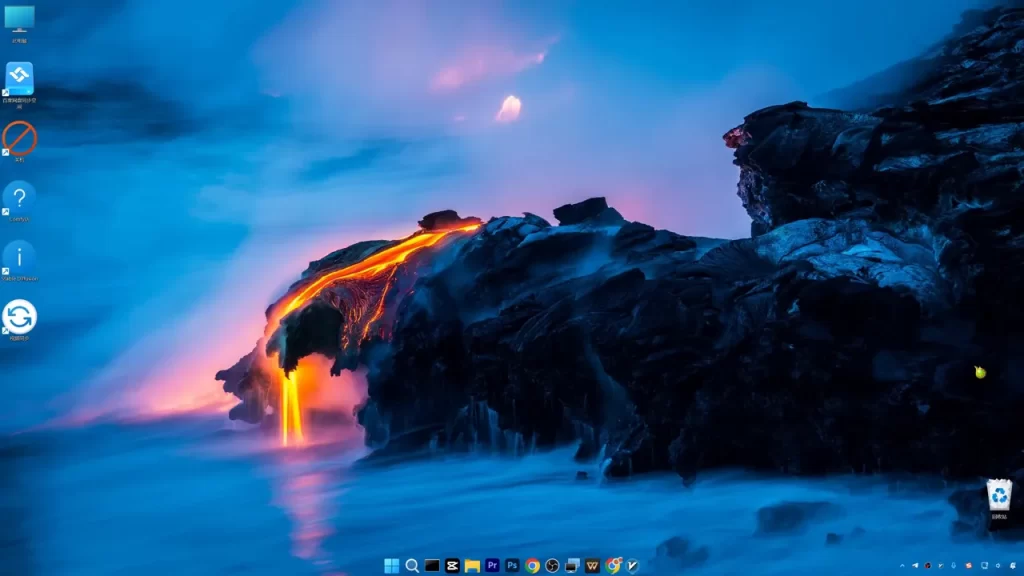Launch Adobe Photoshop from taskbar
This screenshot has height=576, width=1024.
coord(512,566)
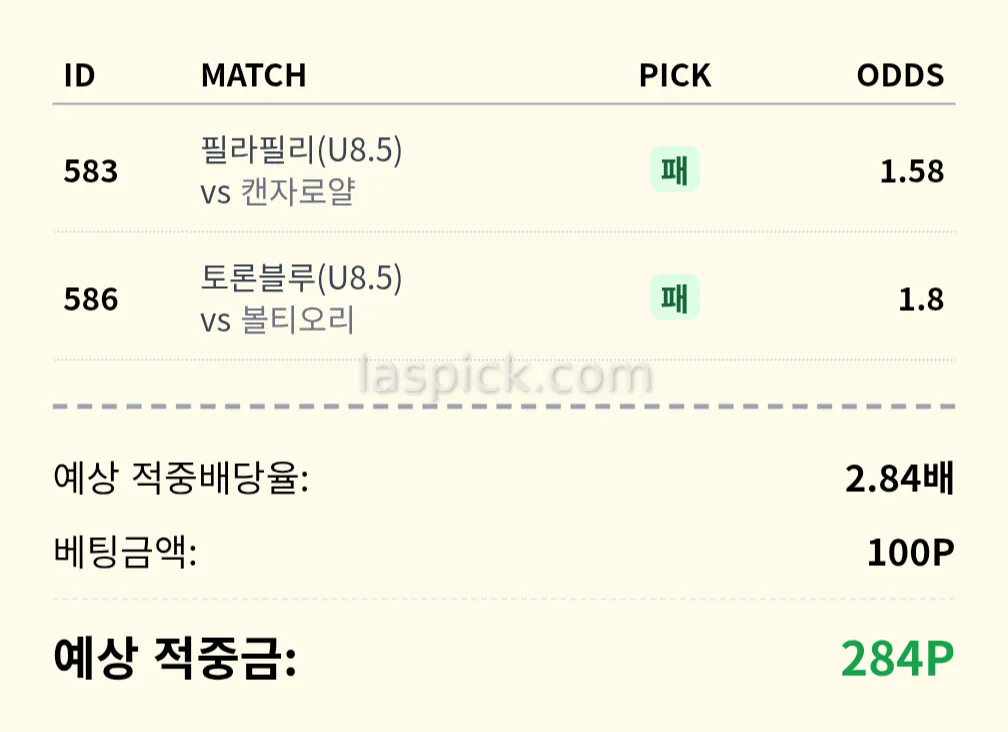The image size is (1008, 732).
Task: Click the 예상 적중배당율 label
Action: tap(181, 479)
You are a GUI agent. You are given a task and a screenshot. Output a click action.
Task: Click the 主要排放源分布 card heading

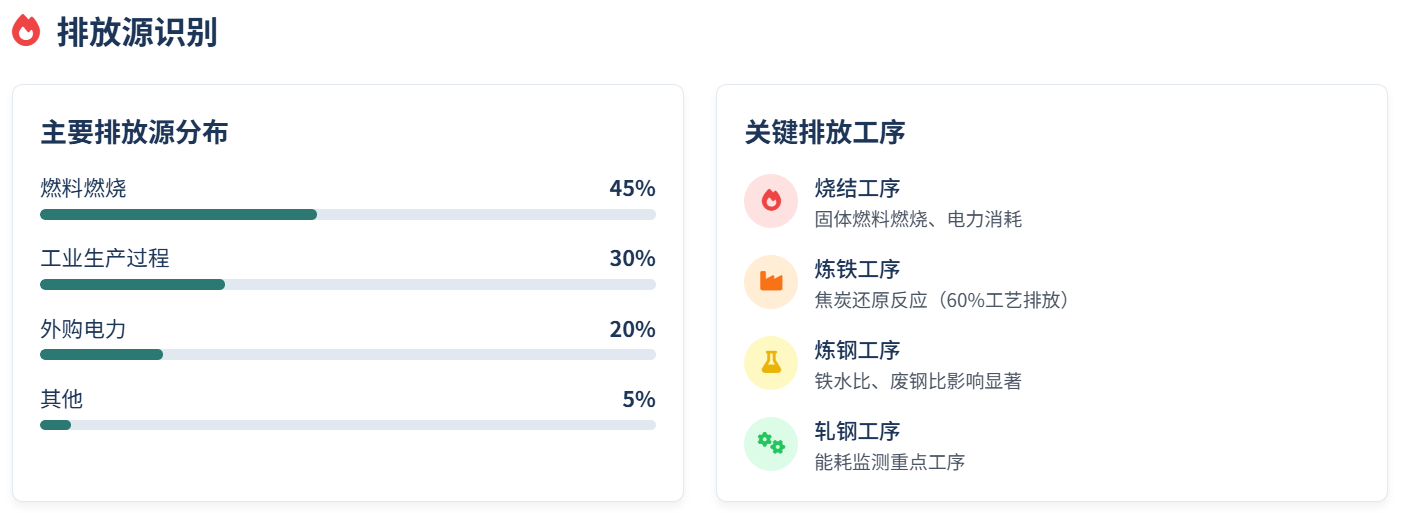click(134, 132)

______

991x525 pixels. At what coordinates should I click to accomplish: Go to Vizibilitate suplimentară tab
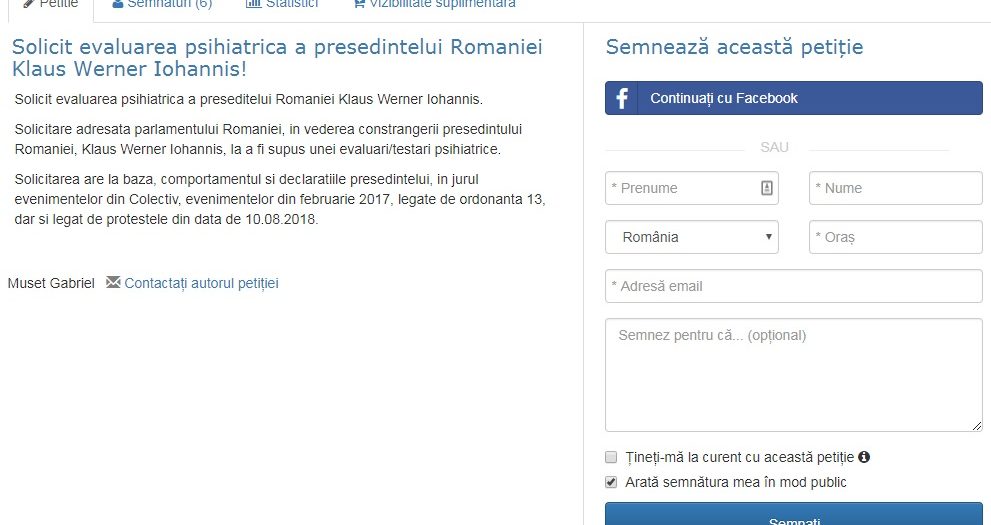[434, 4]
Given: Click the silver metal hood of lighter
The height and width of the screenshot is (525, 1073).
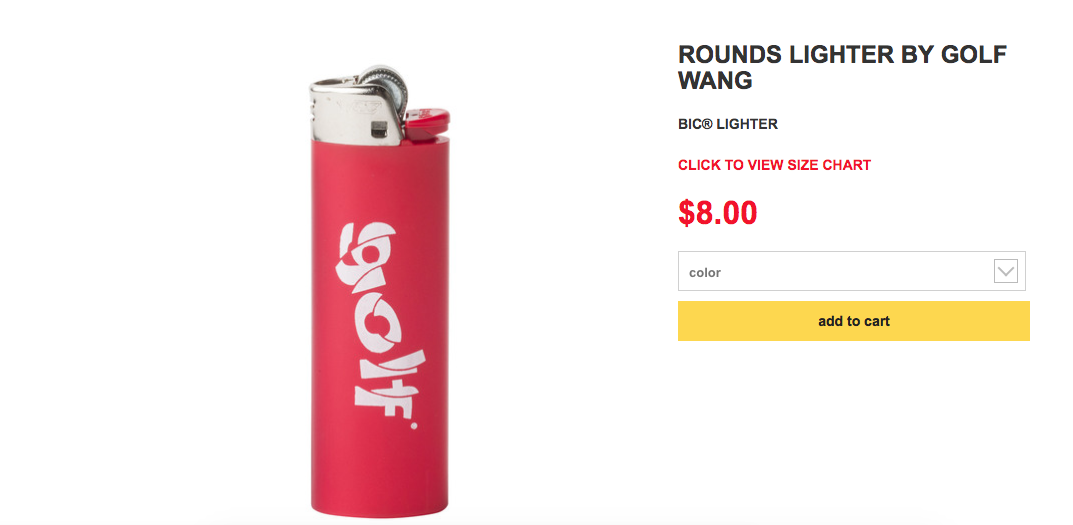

______

**Problem to work on**
What is asked for is an exact copy of the lines above from the one containing "Given: Click the silver metal hood of lighter" through the one containing "The height and", and only those.

**Answer to the exercise**
Given: Click the silver metal hood of lighter
The height and width of the screenshot is (525, 1073).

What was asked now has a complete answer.